Create a .env file in your directory to avoid setting keys in every terminal session.

Examples:

Terminal
# Single provider arcade evals . --api-key openai:sk-... # Multiple providers arcade evals . \ --api-key openai:sk-... \ --api-key anthropic:sk-ant-...

Capture mode

Record calls without scoring to bootstrap test expectations:

Terminal
arcade evals . --capture --output captures/baseline.json

Include conversation in captured output:

Terminal
arcade evals . --capture --include-context --output captures/detailed.json

Capture mode is useful for:

  • Creating initial test expectations
  • Debugging model behavior
  • Understanding call patterns

See Capture mode for details.

Output formats

Save results to files

Specify output files with extensions - format is auto-detected:

Terminal
# Single format arcade evals . --output results.md # Multiple formats arcade evals . --output results.md --output results.html --output results.json # All formats (no extension) arcade evals . --output results

Available formats

ExtensionFormatDescription
.txtPlain textPytest-style output
.mdMarkdownTables and collapsible sections
.htmlHTMLInteractive report
.jsonJSONStructured data for programmatic use
(none)All formatsGenerates all four formats

Command options

Quick reference

FlagShortPurposeExample
--use-provider-pSelect provider/model-p "openai:gpt-4o"
--api-key-kProvider API key-k openai:sk-...
--capture-Record without scoring--capture
--details-dShow critic feedback--details
--only-failed-fFilter failures--only-failed
--output-oOutput file(s)-o results.md
--include-context-Add messages to output--include-context
--max-concurrent-cParallel limit-c 10
--debug-Debug info--debug

--use-provider, -p

Specify provider(s) and model(s) (space-separated):

Terminal
--use-provider "<provider>[:<models>] [<provider2>[:<models2>]]"

Supported providers:

  • openai (default: gpt-4o)
  • anthropic (default: claude-sonnet-4-5-20250929)

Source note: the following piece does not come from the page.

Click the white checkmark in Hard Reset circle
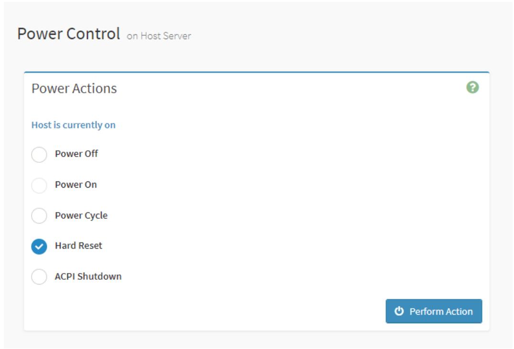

Anthropic model names include date stamps. Check Anthropic’s model documentation  for the latest model versions.

Examples:

Terminal
# Default model for provider arcade evals . -p anthropic # Specific model arcade evals . -p "openai:gpt-4o-mini" # Multiple models from same provider arcade evals . -p "openai:gpt-4o,gpt-4o-mini" # Multiple providers (space-separated) arcade evals . -p "openai:gpt-4o anthropic:claude-sonnet-4-5-20250929"

--api-key, -k

Provide explicitly (repeatable):

Terminal
arcade evals . -k openai:sk-... -k anthropic:sk-ant-...

--capture

Enable capture mode to record calls without scoring:

Terminal
arcade evals . --capture

--include-context

Include system messages and conversation history in output:

Terminal
arcade evals . --include-context --output results.md

--output, -o

Specify output file(s). Format is auto-detected from extension:

Terminal
# Single format arcade evals . -o results.md # Multiple formats (repeat flag) arcade evals . -o results.md -o results.html # All formats (no extension) arcade evals . -o results

--details, -d

Show detailed results including critic feedback:

Terminal
arcade evals . --details

--only-failed, -f

Show only failed test cases:

Terminal
arcade evals . --only-failed

--max-concurrent, -c

Set maximum concurrent evaluations:

Terminal
arcade evals . --max-concurrent 10

Default is 1 concurrent evaluation.

--debug

Show debug information for troubleshooting:

Terminal
arcade evals . --debug

Displays detailed error traces and connection information.

Understanding results

Results are formatted based on evaluation type (regular, multi-model, or comparative) and selected flags.

Summary format

Results show overall performance:

PLAINTEXT
Summary -- Total: 5 -- Passed: 4 -- Failed: 1

How flags affect output:

  • --details: Adds per-critic breakdown for each case
  • --only-failed: Filters to show only failed cases (summary shows original totals)
  • --include-context: Includes system messages and conversation history
  • Multiple models: Switches to comparison table format
  • Comparative tracks: Shows side-by-side track comparison

Case results

Each case displays status and score:

PLAINTEXT
PASSED Get weather for city -- Score: 1.00 FAILED Weather with invalid city -- Score: 0.65

Detailed feedback

Use --details to see critic-level analysis:

PLAINTEXT
Details: location: Match: False, Score: 0.00/0.70 Expected: Seattle Actual: Seatle units: Match: True, Score: 0.30/0.30

Multi-model results

When using multiple models, results show comparison tables:

PLAINTEXT
Case: Get weather for city Model: gpt-4o -- Score: 1.00 -- PASSED Model: gpt-4o-mini -- Score: 0.95 -- WARNED

Advanced usage

High concurrency for fast execution

Increase concurrent evaluations:

Terminal
arcade evals . --max-concurrent 20

High concurrency may hit API rate limits. Start with default (1) and increase gradually.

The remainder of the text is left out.